**Qué hacer:**
1. Según el texto sobre los Mundiales, ¿en qué minuto hizo Colombia el gol contra Costa de Marfil?
2. Di si cada frase está de acuerdo con el texto sobre los Mundiales. Contesta sí o no y copia las palabras del texto que lo deciden.
(a) James marcó su primer gol contra Uruguay en el minuto 28.
(b) En Brasil, Colombia llegó hasta la semifinal.
(c) El lema oficial era "Juntos num só ritmo".
3. Sigue escribiendo el texto sobre los Mundiales desde donde termina.

El gol de James contra Uruguay no lo vi… lo sentí. Retumbó en mis costillas como si el estadio entero hubiera respirado al mismo tiempo. En medio de aquel grito colectivo, un brasileño me abrazó como si me conociera de toda la vida. En ese instante entendí que los Mundiales no se viven solo en la cancha: se viven en la piel, en los abrazos de extraños, en las lágrimas compartidas con personas que hablan otro idioma pero sienten lo mismo.

Siempre había soñado con estar en un Mundial, pero vivirlo es otra historia. Brasil 2014 fue el resultado de meses de preparación: inscribirme en el sorteo para conseguir entradas, ahorrar con disciplina y cargar la maleta de ilusión. Era la oportunidad de ver a mi selección en uno de los escenarios más grandes del mundo. Rusia 2018, en cambio, fue diferente: ya sabía lo que era un Mundial, pero lo que quería experimentar era el contraste cultural, vivir el mismo sueño en dos mundos opuestos.

Desde el primer día en Brasil, la vibración se sentía en las venas: la música, el calor de la gente, los olores de la comida callejera. Era como estar en casa, pero vestida permanentemente de fiesta. En Copacabana, las playas eran un desfile interminable de camisetas de colores, banderas pintadas en los rostros y bocinas que no dejaban de sonar. El lema oficial lo resumía todo: “Juntos num só ritmo” (“Todos a un solo ritmo”).

Cuando jugaba Colombia, el estadio se teñía de amarillo. Si no había suficientes compatriotas, los brasileños se sumaban con camisetas y caras pintadas de tricolor, alentando en un “portuñol” encantador. Recuerdo el partido contra Costa de Marfil: minuto 64, gol colombiano. El estadio explotó, y mientras saltábamos de alegría, los africanos respondían con tambores que hacían retumbar las tribunas. La música unía lo que la rivalidad separaba. Esa mezcla de fútbol y percusión la volví a vivir después con los senegaleses en Rusia.

Colombia brilló en Brasil: volvimos a un Mundial tras 16 años y llegamos hasta cuartos de final. El golazo de James al minuto 28 contra Uruguay quedó marcado en la memoria colectiva, y su segundo tanto al 49 fue la confirmación de un sueño que parecía imposible. Esa noche Río de Janeiro fue nuestra casa: en las calles todos nos felicitaban, gritaban “¡James! ¡Colombia!”, y entendíamos que el lenguaje del fútbol trasciende palabras.

**Datos en bruto:**
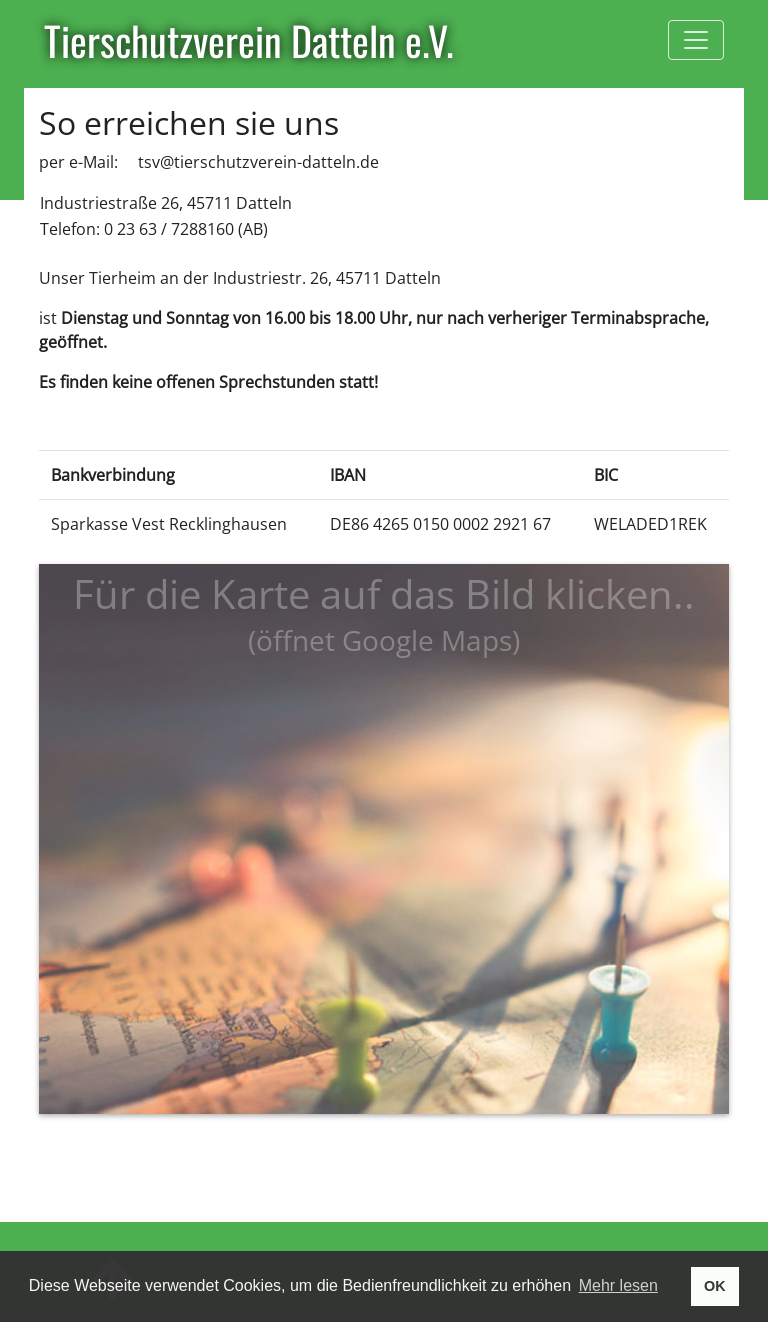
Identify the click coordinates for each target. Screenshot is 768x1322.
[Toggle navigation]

**Respuestas por tarea:**
1. En el minuto 64.

2.
(a) Sí: "El golazo de James al minuto 28 contra Uruguay".
(b) No: "llegamos hasta cuartos de final".
(c) Sí: "El lema oficial lo resumía todo: “Juntos num só ritmo”".

3.
El duelo contra Brasil fue distinto: tribunas divididas, cánticos enfrentados, tensión en el aire. Cuando llegó la derrota 1–2, lo que quedó no fue tristeza, sino la ovación del público brasileño hacia nuestros jugadores. Ese reconocimiento fue la muestra más clara de que el fútbol no se mide solo en trofeos, sino en respeto y gratitud.

Cuatro años después, el escenario era otro. Cambié la caipiriña por el vodka. Rusia me recibió con un idioma indescifrable y un paisaje imponente, pero en cuanto entré al primer estadio supe que la esencia seguía intacta: el fútbol como idioma universal.

El partido inaugural entre Rusia y Arabia Saudita fue mi primer contacto. Desde las gradas sentí la diferencia: más sobriedad, bufandas y gorros en lugar de tambores y samba, cánticos graves en lugar de bailes improvisados. Y aun así, cuando sonó el pitazo inicial, la voz era una sola.

Afuera, el ambiente también era distinto. En Brasil cada calle era carnaval; en Rusia, los hinchas se agrupaban en espacios vigilados, con la policía siempre presente. En Moscú había un rincón argentino donde el mate y la cerveza corrían al ritmo de canciones, pero todo dentro de límites muy claros. Pese a mis expectativas de un país frío y distante, me encontré con sonrisas, celulares levantados para traducir y un sincero interés por compartir. Al ver la camiseta de Colombia, muchos respondían con nombres de jugadores y gritos de aliento.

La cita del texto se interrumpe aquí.